# Work to be completed
Search the listing for the string "Task" and copy every line that contains it.

# Exercise input
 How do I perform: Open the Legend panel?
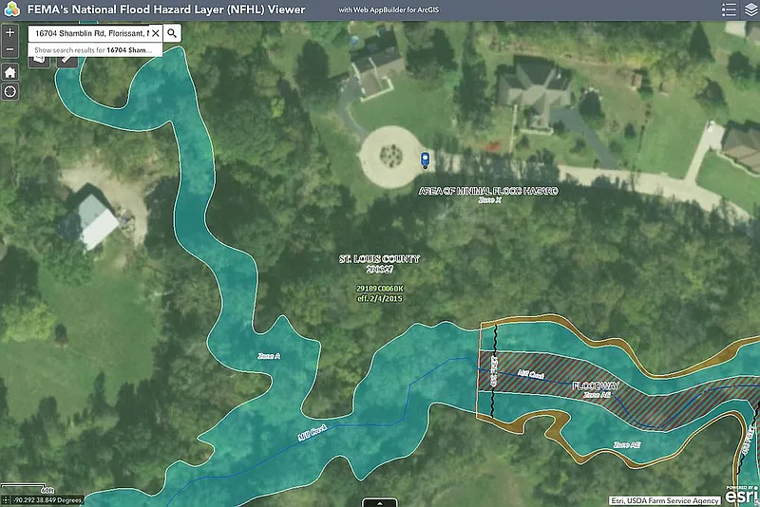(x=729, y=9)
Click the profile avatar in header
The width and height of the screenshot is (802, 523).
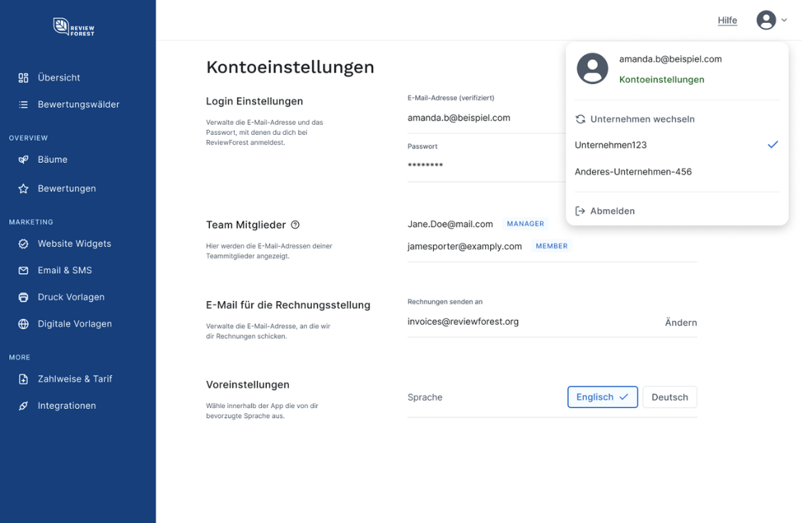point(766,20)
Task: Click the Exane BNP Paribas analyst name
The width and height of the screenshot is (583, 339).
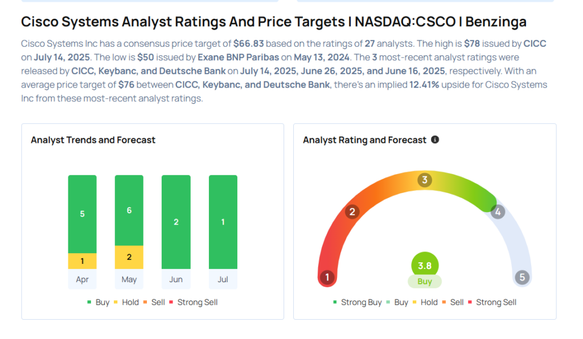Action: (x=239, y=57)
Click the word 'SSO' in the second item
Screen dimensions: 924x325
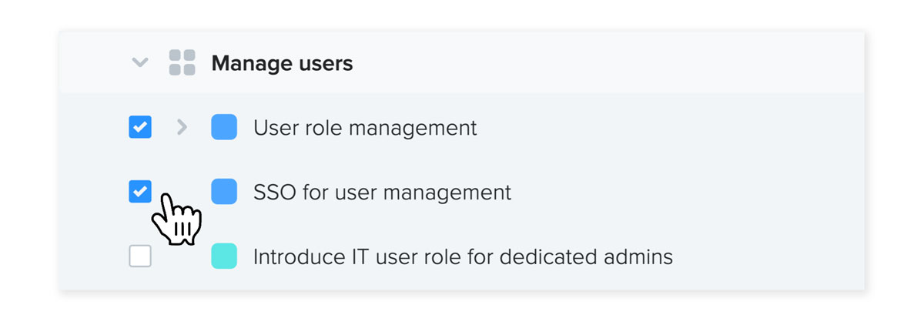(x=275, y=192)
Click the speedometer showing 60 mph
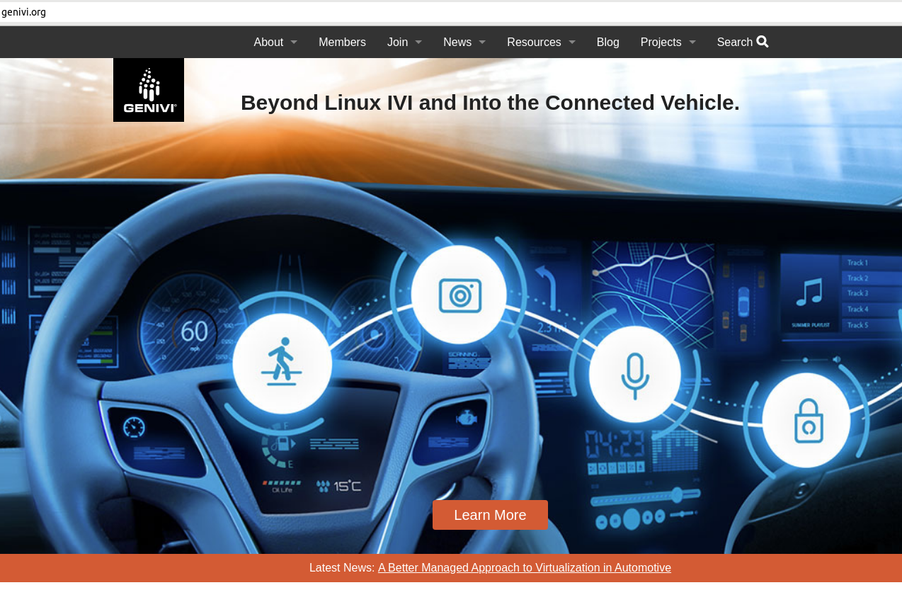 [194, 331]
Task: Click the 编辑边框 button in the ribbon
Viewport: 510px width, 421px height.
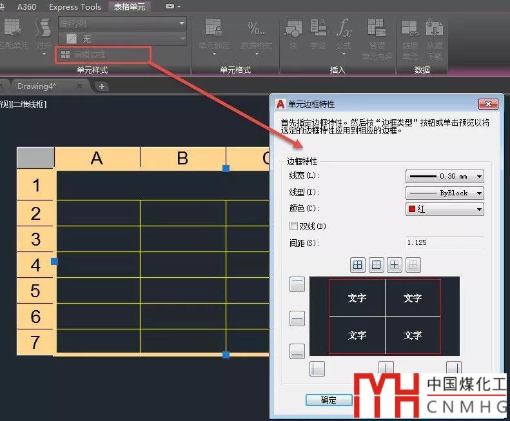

...

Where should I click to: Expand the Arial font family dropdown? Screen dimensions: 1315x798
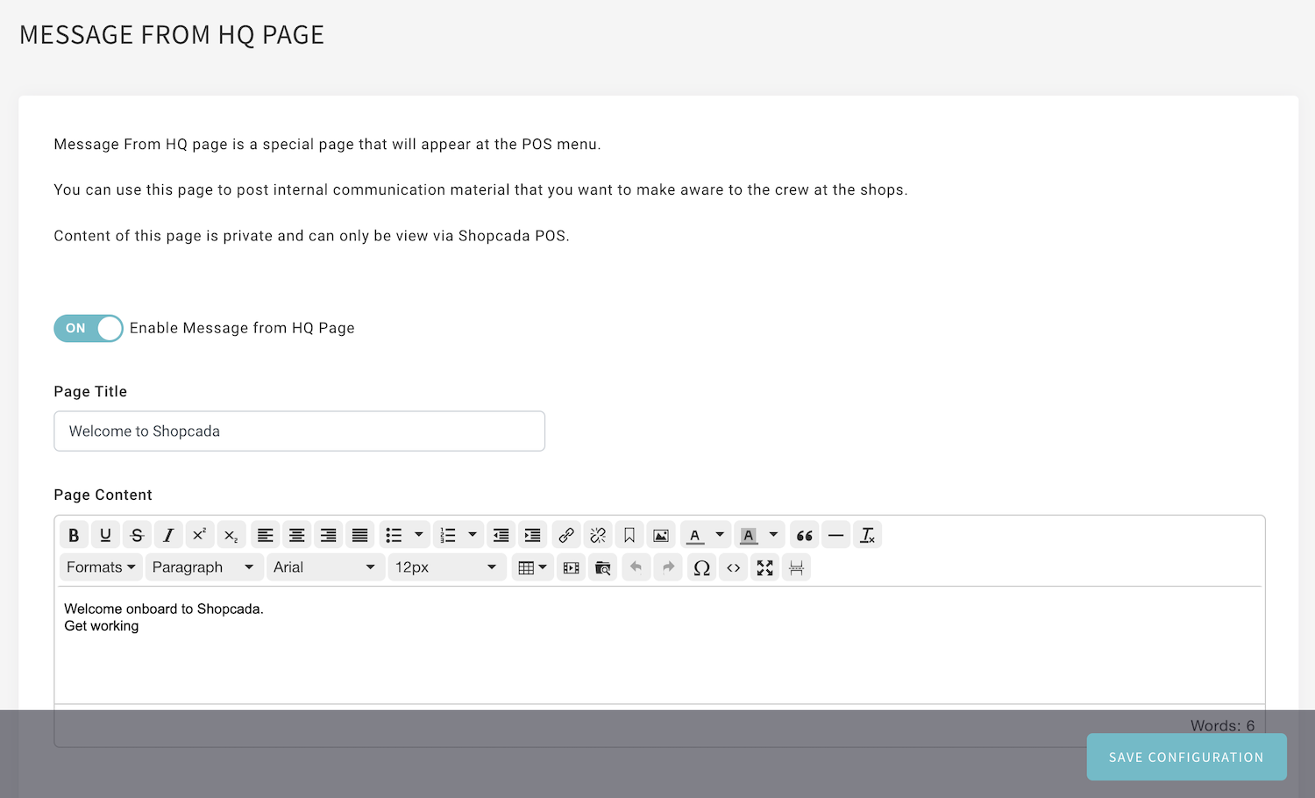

# Result for this exercise
Task: Click the Exane BNP Paribas analyst name
Task: Click the 编辑边框 button in the ribbon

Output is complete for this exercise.